I absolutely love romantic films. More than just romantic films, I love romantic comedy films. I had not heard of Punch-Drunk Love before and when we were told that we were to watch this, yes, I was excited, but I had already figured that it was not going to be the type of romantic comedy film that I was so used to. We had already seen three other films and one short film, in where I could only consider one or two as a film that I actually liked. To be honest, I was not so sure of what sir considered to be a romantic comedy film anymore.
However, as I was watching the movie and as I pondered about it afterwards, as I had mentioned in a previous paper before, I realized that the main reason why it was considered to be a romantic comedy was simply because it had all the elements of one. There was the love tandem: Barry Egan, the dorky (however, not so lovable) leading man and Lena Leonard, the leading lady who I immediately labeled as that of a “damsel in distress”, because of her “cry” for help at the beginning of the movie. In addition to that, in the film, you would see how their relationship so clearly developed: They meet. They date. They kiss. They fall in love. They fight. They make up. They live happily ever after. If given this type of story line, you would think it was a typical love story. You really would.
Little do people know, however, that even though this is the kind of story line Punch-Drunk Love was comprised of, the characters in the film and all the other elements that belong to the film, are miles apart from “just your typical love story”.

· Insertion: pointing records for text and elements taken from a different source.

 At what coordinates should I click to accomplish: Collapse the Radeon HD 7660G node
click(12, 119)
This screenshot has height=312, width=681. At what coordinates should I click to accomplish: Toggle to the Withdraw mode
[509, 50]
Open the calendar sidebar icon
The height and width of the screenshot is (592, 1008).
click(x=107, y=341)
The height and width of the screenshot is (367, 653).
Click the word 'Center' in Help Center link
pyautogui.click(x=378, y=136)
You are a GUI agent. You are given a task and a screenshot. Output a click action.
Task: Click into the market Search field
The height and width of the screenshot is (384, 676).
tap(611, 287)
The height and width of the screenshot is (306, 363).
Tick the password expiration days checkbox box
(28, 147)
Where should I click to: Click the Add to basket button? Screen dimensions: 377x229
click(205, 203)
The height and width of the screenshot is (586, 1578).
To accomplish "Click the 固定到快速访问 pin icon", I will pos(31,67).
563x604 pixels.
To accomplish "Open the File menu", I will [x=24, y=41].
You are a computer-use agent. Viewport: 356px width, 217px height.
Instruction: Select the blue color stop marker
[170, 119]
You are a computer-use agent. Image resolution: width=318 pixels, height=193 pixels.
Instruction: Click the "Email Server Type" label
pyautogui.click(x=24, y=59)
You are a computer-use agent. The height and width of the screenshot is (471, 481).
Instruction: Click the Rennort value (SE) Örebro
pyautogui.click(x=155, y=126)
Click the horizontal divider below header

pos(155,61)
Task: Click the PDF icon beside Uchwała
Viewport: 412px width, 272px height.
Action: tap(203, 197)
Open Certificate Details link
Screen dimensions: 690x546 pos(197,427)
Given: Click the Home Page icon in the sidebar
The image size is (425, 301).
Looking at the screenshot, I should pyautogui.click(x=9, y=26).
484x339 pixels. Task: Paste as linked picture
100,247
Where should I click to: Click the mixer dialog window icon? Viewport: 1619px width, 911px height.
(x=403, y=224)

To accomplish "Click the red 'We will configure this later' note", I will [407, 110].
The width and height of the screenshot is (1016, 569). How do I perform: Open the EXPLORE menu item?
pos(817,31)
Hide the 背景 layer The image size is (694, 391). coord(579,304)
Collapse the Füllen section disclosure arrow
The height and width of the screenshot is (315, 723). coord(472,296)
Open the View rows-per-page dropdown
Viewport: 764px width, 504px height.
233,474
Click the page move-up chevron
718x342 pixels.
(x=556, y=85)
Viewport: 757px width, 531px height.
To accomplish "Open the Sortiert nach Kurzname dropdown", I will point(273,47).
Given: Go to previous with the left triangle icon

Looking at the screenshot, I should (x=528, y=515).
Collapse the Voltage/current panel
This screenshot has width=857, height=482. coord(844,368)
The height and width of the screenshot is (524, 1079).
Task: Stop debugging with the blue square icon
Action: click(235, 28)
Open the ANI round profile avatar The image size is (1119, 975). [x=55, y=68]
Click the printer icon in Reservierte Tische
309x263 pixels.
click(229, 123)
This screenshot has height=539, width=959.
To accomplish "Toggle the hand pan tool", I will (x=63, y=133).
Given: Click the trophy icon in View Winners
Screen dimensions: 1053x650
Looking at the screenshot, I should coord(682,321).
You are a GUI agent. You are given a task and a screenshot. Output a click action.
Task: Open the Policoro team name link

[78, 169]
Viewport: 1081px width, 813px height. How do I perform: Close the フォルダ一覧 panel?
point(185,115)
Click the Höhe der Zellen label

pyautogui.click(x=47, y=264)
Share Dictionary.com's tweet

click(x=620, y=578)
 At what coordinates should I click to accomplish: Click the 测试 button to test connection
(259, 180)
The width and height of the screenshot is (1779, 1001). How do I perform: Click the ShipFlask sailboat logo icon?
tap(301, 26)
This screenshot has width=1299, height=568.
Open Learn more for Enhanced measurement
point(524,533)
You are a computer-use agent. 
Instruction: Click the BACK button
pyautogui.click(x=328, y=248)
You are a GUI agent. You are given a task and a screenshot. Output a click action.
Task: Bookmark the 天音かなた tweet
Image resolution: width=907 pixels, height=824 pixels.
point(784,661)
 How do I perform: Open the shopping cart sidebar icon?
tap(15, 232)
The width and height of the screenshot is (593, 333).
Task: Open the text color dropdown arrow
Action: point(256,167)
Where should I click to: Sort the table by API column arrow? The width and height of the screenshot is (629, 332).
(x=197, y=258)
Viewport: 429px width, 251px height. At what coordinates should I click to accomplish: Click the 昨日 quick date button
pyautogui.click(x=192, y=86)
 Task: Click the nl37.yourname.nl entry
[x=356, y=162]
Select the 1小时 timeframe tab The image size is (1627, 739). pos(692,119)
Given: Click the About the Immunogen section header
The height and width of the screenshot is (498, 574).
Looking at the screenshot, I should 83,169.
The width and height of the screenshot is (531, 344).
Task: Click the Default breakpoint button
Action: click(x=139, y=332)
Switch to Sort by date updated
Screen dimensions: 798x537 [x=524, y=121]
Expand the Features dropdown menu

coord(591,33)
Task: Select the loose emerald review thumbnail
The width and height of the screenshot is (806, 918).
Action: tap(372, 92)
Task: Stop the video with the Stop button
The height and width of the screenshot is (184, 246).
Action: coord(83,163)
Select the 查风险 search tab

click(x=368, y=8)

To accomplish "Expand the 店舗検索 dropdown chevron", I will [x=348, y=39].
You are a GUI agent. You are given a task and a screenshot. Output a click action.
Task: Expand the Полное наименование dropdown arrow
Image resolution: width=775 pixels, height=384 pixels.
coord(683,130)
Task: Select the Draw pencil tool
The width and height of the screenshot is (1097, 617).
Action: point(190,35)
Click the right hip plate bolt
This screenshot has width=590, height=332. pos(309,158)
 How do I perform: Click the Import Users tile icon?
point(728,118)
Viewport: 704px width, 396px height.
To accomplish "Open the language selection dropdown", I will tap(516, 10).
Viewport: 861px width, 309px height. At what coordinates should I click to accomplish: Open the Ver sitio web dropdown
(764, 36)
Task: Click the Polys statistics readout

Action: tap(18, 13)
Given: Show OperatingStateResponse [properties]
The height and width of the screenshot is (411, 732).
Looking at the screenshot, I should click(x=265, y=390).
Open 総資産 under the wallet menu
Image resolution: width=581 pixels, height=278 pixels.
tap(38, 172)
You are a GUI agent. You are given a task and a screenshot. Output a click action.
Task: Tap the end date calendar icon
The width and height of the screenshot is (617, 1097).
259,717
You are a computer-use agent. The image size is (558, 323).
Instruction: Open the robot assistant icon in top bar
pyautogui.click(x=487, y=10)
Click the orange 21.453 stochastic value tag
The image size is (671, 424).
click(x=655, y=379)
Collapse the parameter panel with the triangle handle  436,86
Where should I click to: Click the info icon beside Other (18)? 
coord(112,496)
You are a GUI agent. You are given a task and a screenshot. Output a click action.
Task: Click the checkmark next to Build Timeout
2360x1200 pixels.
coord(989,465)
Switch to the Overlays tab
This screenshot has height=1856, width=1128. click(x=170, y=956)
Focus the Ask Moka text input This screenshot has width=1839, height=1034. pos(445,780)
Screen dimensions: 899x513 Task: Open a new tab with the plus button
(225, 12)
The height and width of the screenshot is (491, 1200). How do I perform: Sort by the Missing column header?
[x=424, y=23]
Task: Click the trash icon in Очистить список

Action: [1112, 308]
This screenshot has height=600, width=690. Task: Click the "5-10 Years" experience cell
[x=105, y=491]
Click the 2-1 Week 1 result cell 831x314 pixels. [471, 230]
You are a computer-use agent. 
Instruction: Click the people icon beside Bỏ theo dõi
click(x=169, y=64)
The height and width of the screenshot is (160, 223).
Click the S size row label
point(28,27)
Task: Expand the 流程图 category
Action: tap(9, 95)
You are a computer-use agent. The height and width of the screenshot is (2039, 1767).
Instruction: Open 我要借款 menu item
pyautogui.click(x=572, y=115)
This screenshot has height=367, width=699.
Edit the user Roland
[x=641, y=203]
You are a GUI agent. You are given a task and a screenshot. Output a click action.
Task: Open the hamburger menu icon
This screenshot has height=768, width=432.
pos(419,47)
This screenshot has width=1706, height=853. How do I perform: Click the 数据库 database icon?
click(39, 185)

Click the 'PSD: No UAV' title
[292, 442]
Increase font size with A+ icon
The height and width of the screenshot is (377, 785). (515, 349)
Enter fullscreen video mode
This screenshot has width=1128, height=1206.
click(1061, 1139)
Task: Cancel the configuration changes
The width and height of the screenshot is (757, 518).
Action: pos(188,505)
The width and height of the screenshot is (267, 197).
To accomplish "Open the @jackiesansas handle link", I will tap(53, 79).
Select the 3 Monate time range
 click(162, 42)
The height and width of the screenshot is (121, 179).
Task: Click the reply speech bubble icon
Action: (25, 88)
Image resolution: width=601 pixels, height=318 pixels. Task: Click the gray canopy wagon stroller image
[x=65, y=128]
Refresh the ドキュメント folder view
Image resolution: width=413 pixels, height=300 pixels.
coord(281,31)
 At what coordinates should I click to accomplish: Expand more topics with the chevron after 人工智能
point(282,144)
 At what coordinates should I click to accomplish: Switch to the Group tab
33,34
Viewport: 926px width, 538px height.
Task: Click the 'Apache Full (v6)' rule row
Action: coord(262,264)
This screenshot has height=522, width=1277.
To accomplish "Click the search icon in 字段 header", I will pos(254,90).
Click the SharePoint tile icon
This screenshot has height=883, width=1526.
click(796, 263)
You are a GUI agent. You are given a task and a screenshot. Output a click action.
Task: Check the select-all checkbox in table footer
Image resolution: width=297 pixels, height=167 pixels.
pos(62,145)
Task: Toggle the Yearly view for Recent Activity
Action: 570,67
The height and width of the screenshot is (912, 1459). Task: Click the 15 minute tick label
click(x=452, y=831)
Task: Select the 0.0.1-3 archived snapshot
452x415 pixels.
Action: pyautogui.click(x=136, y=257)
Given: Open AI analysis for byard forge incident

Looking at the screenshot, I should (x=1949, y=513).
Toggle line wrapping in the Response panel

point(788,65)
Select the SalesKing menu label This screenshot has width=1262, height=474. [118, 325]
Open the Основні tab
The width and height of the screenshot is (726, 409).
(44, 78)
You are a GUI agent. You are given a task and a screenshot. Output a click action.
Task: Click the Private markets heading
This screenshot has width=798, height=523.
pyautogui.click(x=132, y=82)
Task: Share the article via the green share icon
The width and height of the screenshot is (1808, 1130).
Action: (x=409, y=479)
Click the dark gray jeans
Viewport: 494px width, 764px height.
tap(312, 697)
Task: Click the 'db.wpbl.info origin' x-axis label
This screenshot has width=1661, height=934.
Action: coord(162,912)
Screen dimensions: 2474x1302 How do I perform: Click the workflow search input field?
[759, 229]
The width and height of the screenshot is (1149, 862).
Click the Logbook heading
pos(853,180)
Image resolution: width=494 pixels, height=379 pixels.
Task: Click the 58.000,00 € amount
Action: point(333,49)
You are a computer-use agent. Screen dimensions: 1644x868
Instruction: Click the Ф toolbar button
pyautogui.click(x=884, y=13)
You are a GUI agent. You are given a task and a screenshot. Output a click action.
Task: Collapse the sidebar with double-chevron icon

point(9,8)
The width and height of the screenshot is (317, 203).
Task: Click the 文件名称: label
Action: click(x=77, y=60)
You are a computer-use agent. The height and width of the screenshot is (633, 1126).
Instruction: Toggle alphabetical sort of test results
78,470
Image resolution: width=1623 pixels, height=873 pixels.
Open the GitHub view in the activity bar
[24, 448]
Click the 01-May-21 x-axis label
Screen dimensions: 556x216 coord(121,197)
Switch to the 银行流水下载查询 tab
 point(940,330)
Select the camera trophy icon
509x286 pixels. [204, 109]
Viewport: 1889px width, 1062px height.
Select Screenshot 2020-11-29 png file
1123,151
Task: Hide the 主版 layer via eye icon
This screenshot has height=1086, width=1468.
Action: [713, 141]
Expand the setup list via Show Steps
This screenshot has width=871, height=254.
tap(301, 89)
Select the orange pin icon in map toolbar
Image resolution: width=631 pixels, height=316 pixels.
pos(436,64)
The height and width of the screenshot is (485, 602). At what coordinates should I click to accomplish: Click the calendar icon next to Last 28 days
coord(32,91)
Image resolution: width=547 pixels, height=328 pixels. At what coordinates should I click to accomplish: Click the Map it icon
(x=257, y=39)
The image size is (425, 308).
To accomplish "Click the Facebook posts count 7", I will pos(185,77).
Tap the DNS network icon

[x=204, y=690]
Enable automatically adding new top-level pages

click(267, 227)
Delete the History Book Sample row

I must say, I saw a different angle of Adam Sandler in the movie. I was actually quite amused that we even viewed a film that he was a part of in this class. To be honest, my perspective of Adam Sandler in any of his movies is not exactly something I think I would be able to write about in class. I have always seen him as such a comedic, mainstream man. Some of his movies are more shallow, and somewhat even juvenile than others. To be honest, I think he acts the same in most of his movies and most of the time, if not all the time, the profusion of varying overly expressive expressions he possesses sometimes get to me. Don’t get me wrong though, I don’t exactly hate the guy. I guess I am just not a fan of his acting and his humor all the time. In this film, however, I saw a darker, not necessarily more serious, but an even weirder version of the usually happy-go-lucky kind of guy. I must say though, he played his part in the movie pretty well.
Indeed, as the movie progressed, I found myself feeling just a little bit uneasy about it. Rare did I find myself feeling that usual feeling any viewer should actually be getting while watching a romantic comedy film: Giddy. Happy. “Kilig”. The feeling which people watch these types of films for- I did not get it. The closest to acquiring that feeling though, was when Barry Egan threw what was possibly the cheesiest line in the movie: “I have a love in my life. It makes me stronger than anything you can imagine.” It was cheesy, and in a regular romantic comedy, it was typical as well, but because of all the weird and strange elements of the movie, I appreciated it. I found it sweet.
In general, I liked the movie. I am not sure if it is a film I would watch again, but I could say that it’s definitely a film I would remember- which I think is more important.